The cytotoxic T lymphocyte-associated Ag-4 (CTLA-4) is highly expressed on Tregs, is decisive in their suppressive function, and the molecule promotes Treg differentiation and accumulation at the intestinal level. CTLA4-Ig acts by binding to CD80 and CD86 receptors on antigen-presenting cells (APCs) inhibiting T cell activation and proliferation, blocking the specific interaction of CD80/CD86 receptors to CD28. ABA was shown to promote Treg generation and function by inducing tolerogenic dendritic cells. Tregs rely on CD28-dependent signals for development and CTLA-4 blockade may have a negative effect on the number of circulating Tregs, although conflicting results have been described in the literature. Some authors describe a reduced proliferation and activity of Tregs after CD28 blockade, while others describe a preserved or an increased regulatory function following CTLA4-Ig administration. It has been hypothesized that ABA inhibits Tregs blocking the CD80/86-CD28 interaction and, on the other hand, it induces or expands Treg in the periphery via tolerogenic dendritic cells so that the balance between T effector cells and Treg-cell activation is switched in favor of Treg-cell activity. Thus, ABA may sustain, promote, and practically substitute the effect of steroids in ganglia, dampening the detrimental effect of Teff in favor of Treg immunomodulation. Of interest, high-dose intravenous immunoglobulins were shown to be effective in SSc patients with enteric dysmotility and this kind of treatment has been associated with an increase in Treg.
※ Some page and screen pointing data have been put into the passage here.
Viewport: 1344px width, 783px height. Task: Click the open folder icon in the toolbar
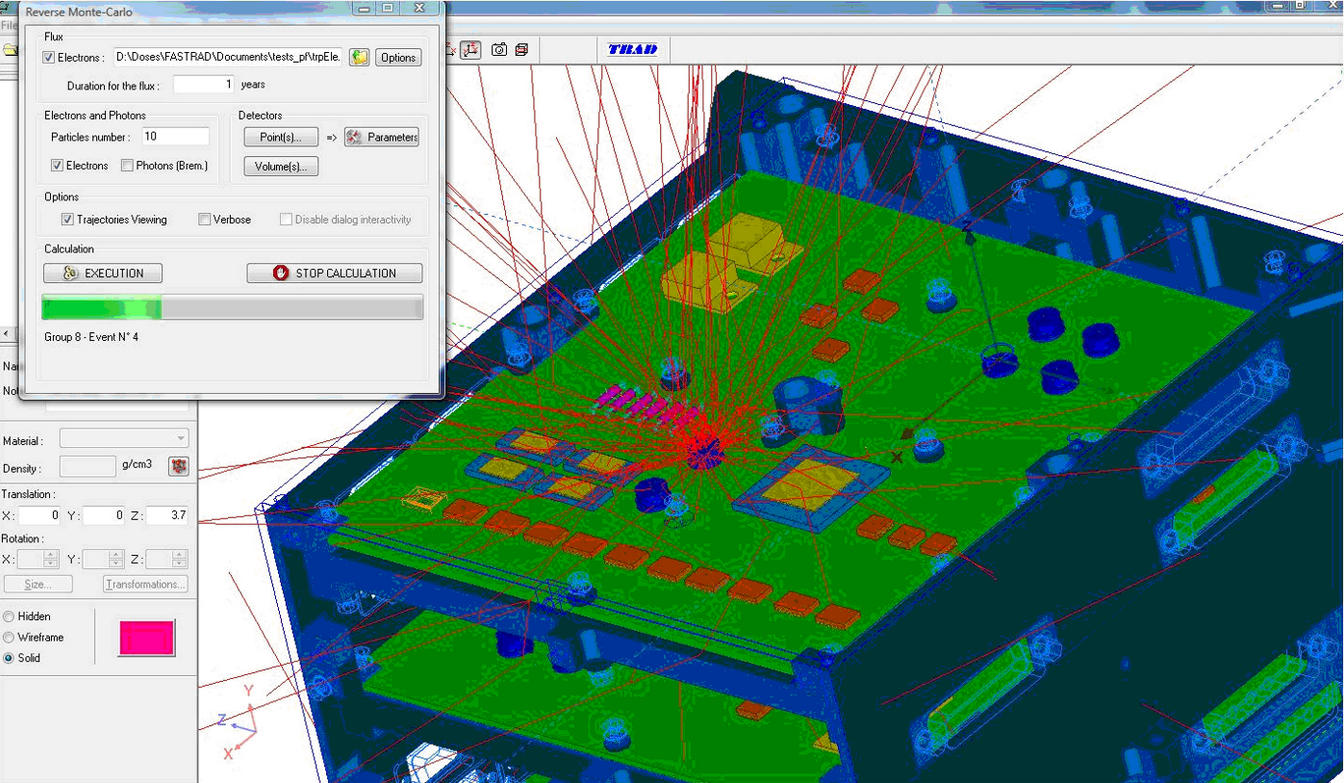click(9, 49)
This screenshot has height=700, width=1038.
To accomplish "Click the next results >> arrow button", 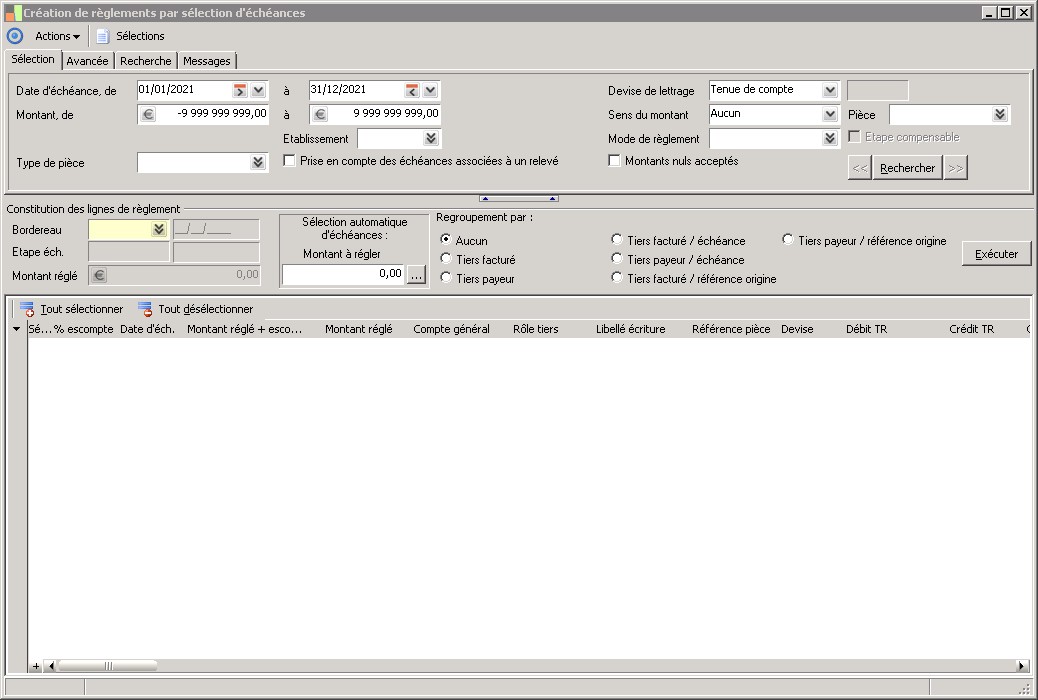I will (955, 168).
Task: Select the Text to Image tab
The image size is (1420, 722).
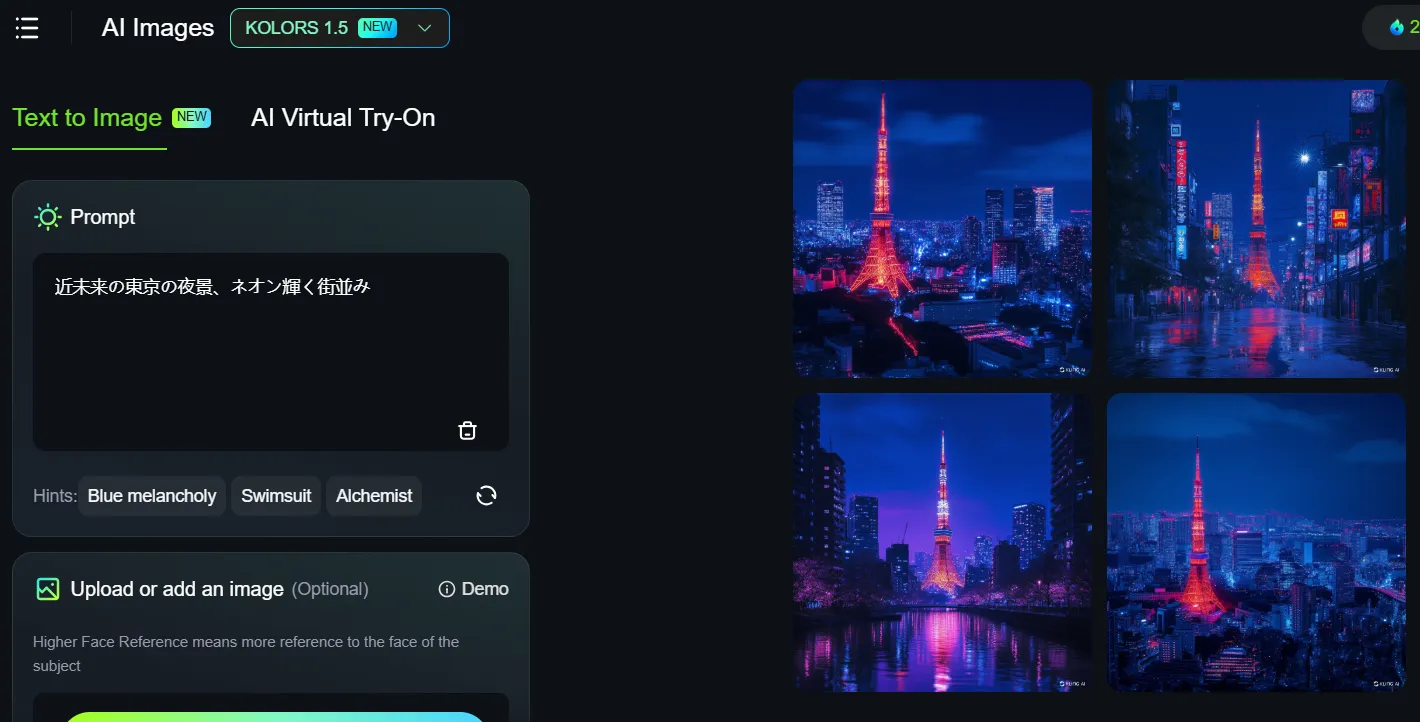Action: click(x=88, y=118)
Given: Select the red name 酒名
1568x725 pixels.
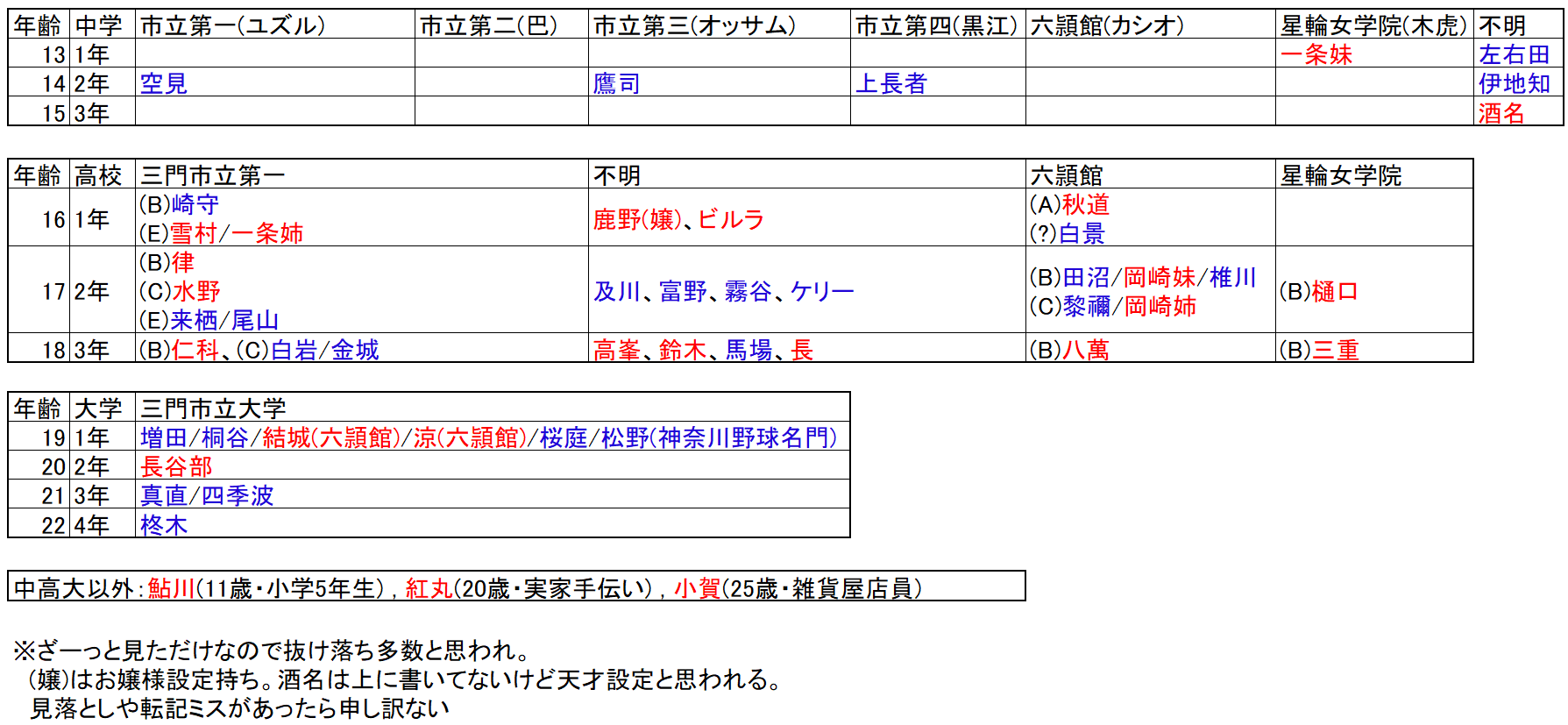Looking at the screenshot, I should (x=1501, y=112).

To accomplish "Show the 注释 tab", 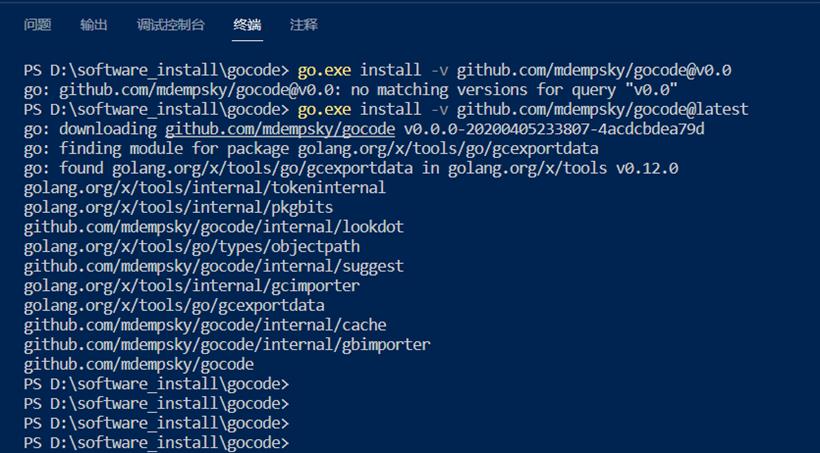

Further efforts are needed to characterize the immunological implications of severe SSc-related intestinal involvement and the effect immunomodulation may have on this complication. Results from the ongoing study on ABA in SSc (ClinicalTrials.gov Identifier: NCT02161406) may provide some clues about these aspects even if more focused studies on selected patients with enteric dysmotility and/or CIPO are warranted.